Este foi um ano difícil para a Impresul, mesmo tendo sido melhor que o anterior. Fernando Garbarski, sócio-diretor da empresa, confessou, em entrevista exclusiva ao Coletiva.net, que esperava que o período tivesse uma recuperação mais rápida. No entanto, a gráfica não conseguiu atingir o nível de produção de 2019, anterior à pandemia. Apesar disso, investiu e teve como destaque a impressão digital, que cresceu em torno de 50%. Desta forma, acredita o executivo, “hoje, a Impresul está muito competitiva”, afirmou.
De acordo com o gestor, essa competitividade foi alcançada devido ao aporte financeiro aplicado em tecnologia na área. Desta forma, a gráfica melhorou a produtividade e pode reduzir os preços. “Fizemos nosso dever de casa e estamos prontos para crescer.” Se o desenvolvimento em digital foi alcançado, na produção off set a meta caiu 15%. Assim, no balanço final, o faturamento ficou um pouco abaixo da meta geral.

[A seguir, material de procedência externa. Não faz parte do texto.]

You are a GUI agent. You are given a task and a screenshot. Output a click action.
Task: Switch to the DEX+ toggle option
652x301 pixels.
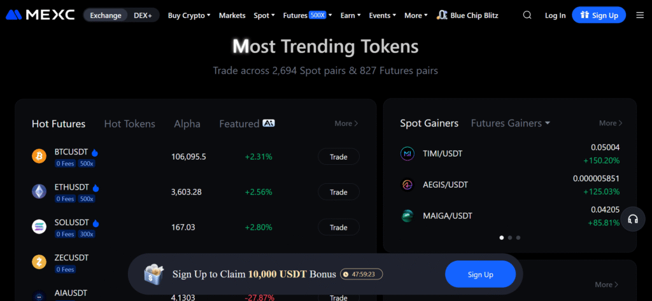[x=143, y=15]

Otimista, o executivo acredita, porém, que as perspectivas para 2022 são boas. Para ele, dois fatores colaboram para essa expectativa. O primeiro é que o mercado vem se recuperando nos últimos meses – de uma forma devagar, mas constante. As eleições nos estados e para presidente, conforme o sócio da Impresul, é outro ponto que influencia. “Então , tudo indica que será um ano bom para a indústria gráfica”, concluiu.